__SET PROBLEM__
Gather each line of the records below that contains the word "screenshot".

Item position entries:

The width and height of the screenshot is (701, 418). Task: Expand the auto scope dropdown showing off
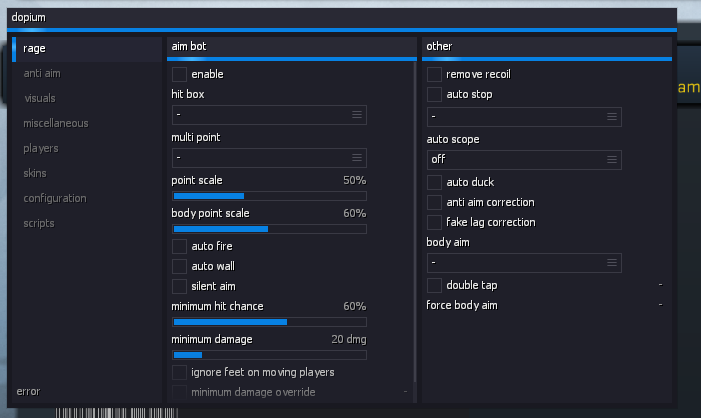pos(524,160)
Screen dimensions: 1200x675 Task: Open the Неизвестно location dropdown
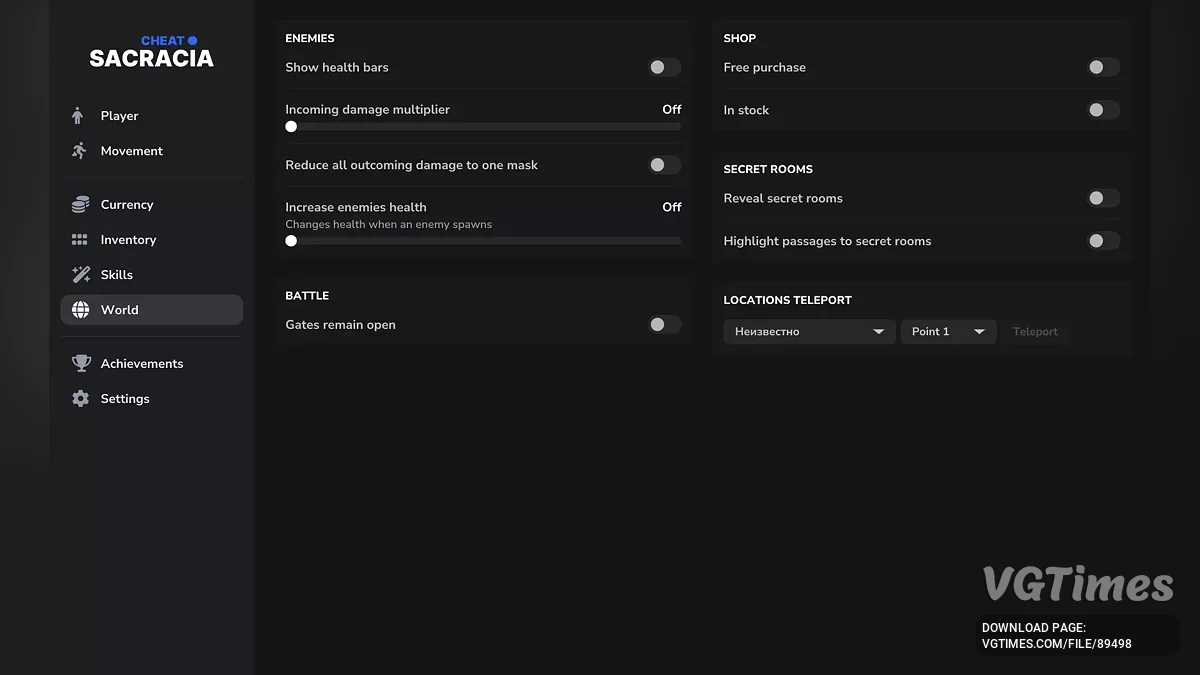pos(808,331)
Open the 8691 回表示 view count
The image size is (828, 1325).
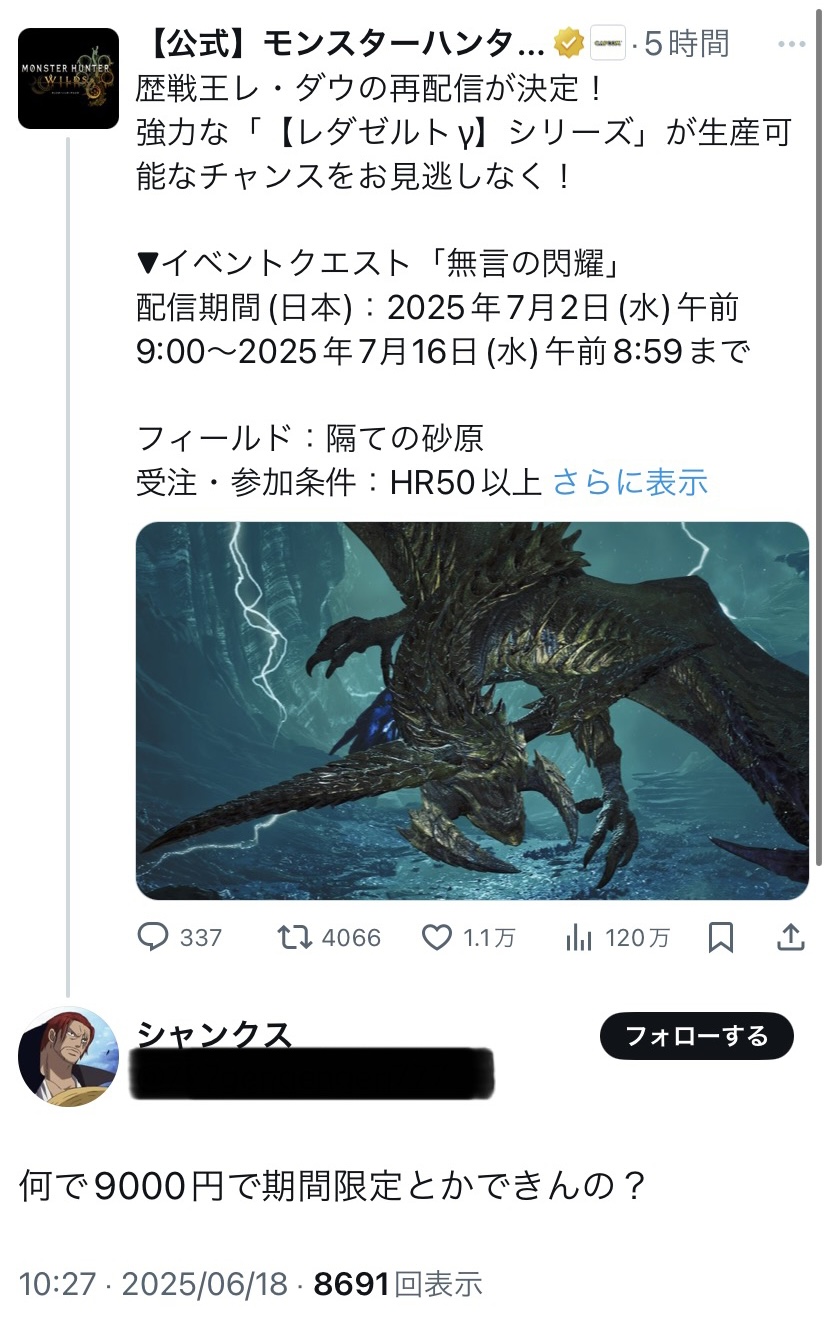tap(398, 1284)
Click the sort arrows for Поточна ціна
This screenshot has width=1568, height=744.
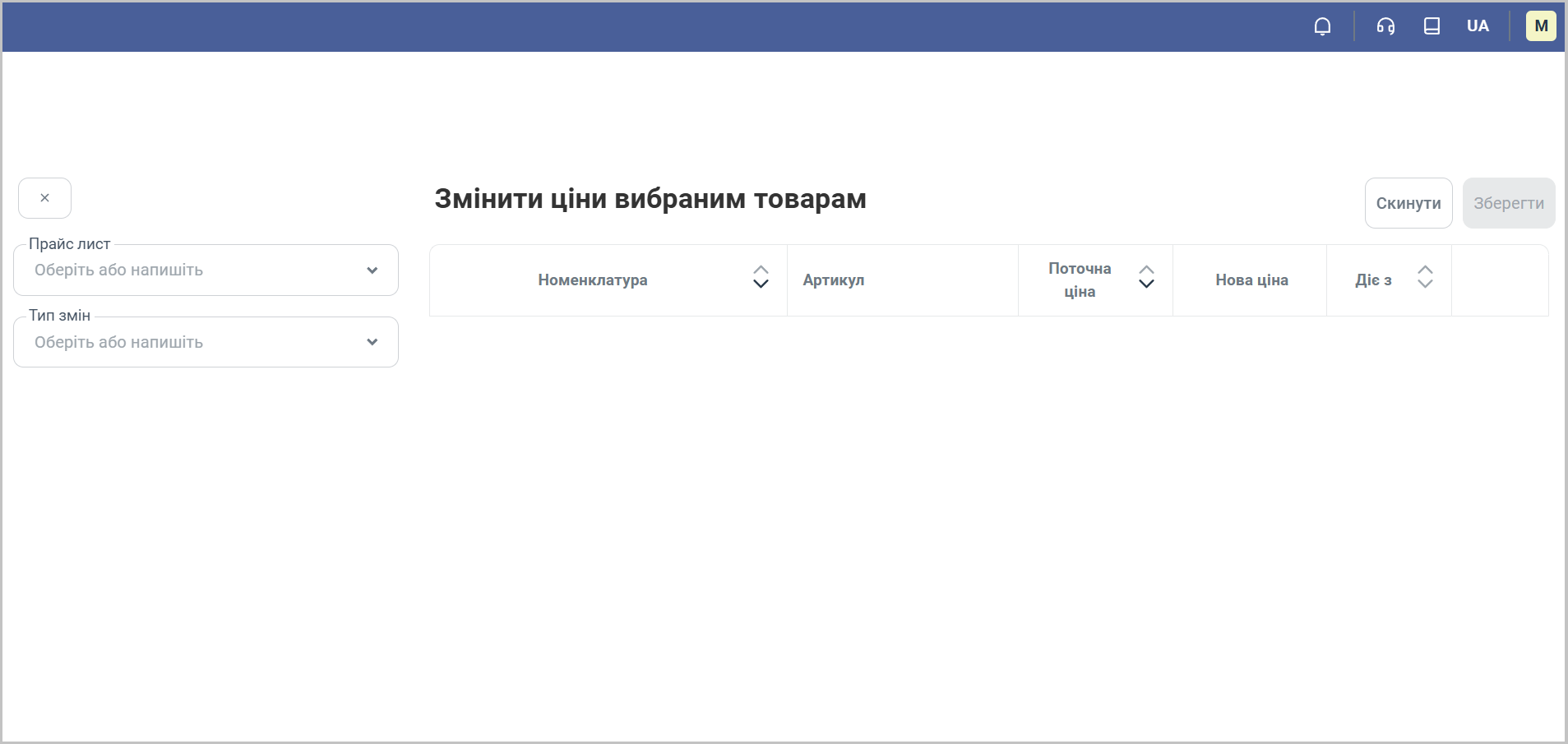pos(1146,277)
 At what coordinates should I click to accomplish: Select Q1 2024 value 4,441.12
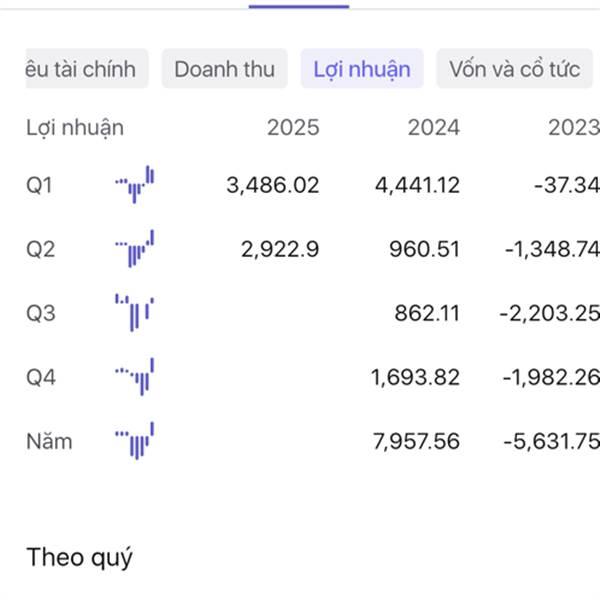click(x=417, y=185)
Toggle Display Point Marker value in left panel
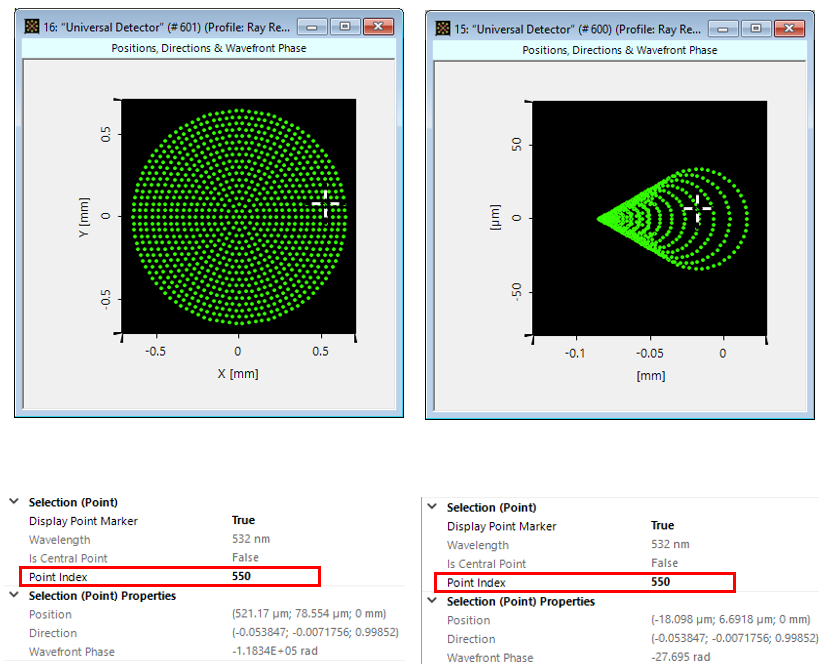 tap(243, 520)
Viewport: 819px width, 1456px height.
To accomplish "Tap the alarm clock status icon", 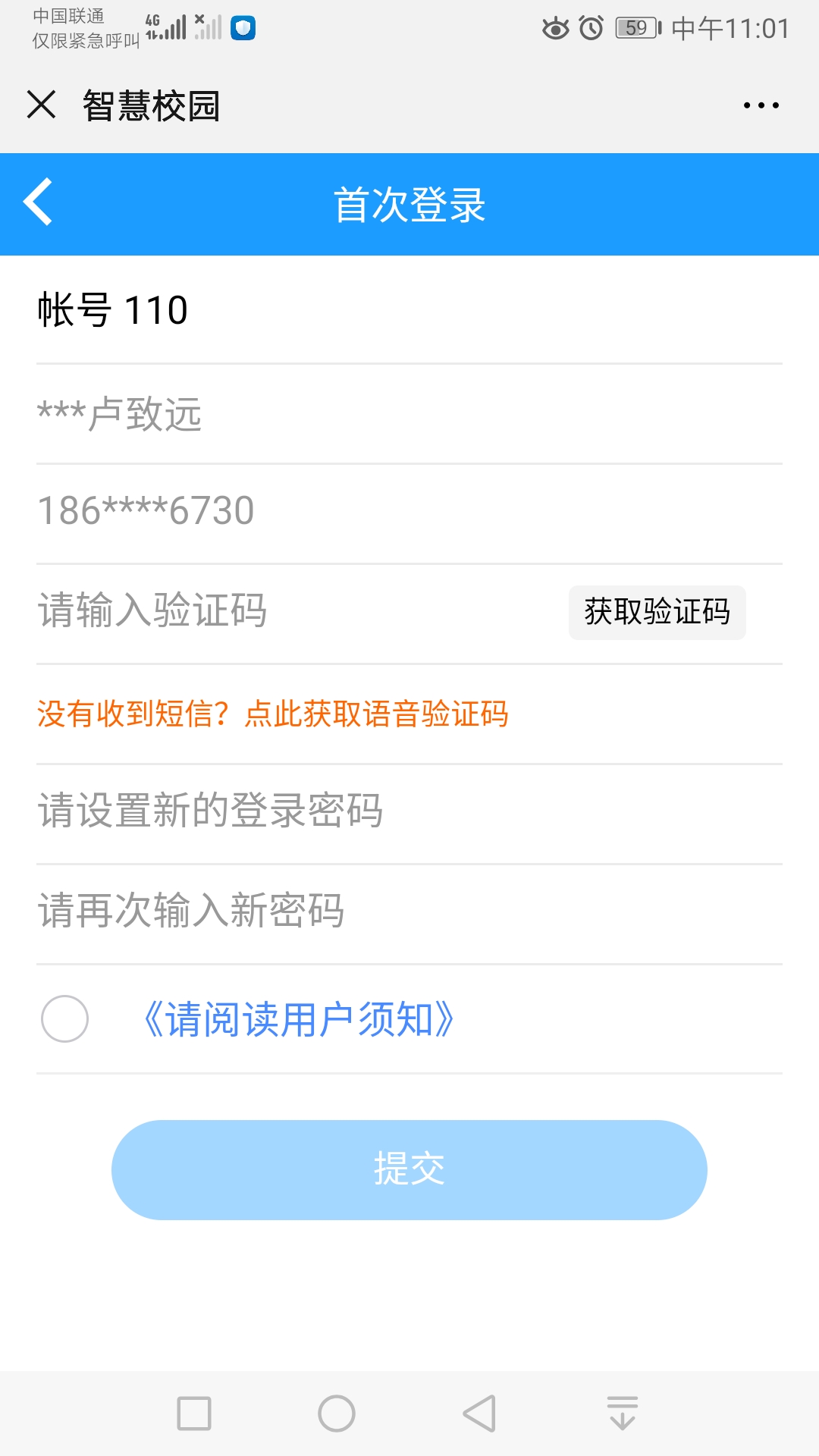I will click(592, 28).
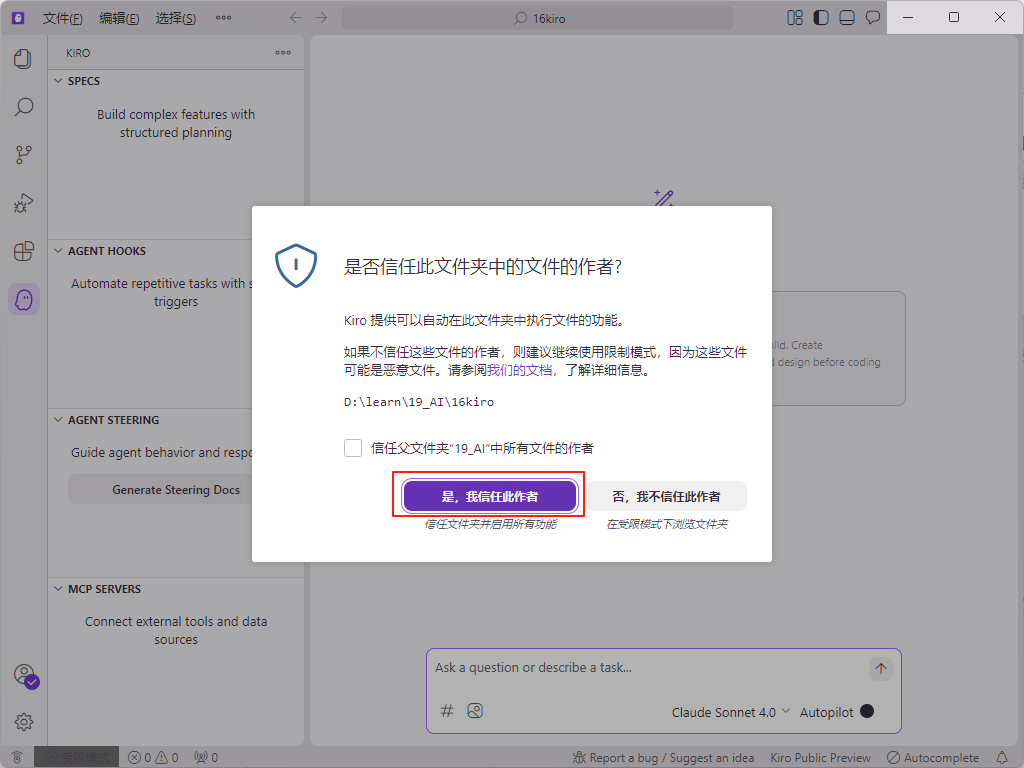1024x768 pixels.
Task: Open the 编辑 menu
Action: click(119, 17)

__ANSWER TO THE PROBLEM__
The width and height of the screenshot is (701, 418). Task: Expand the auto scope dropdown showing off
This screenshot has width=1568, height=744.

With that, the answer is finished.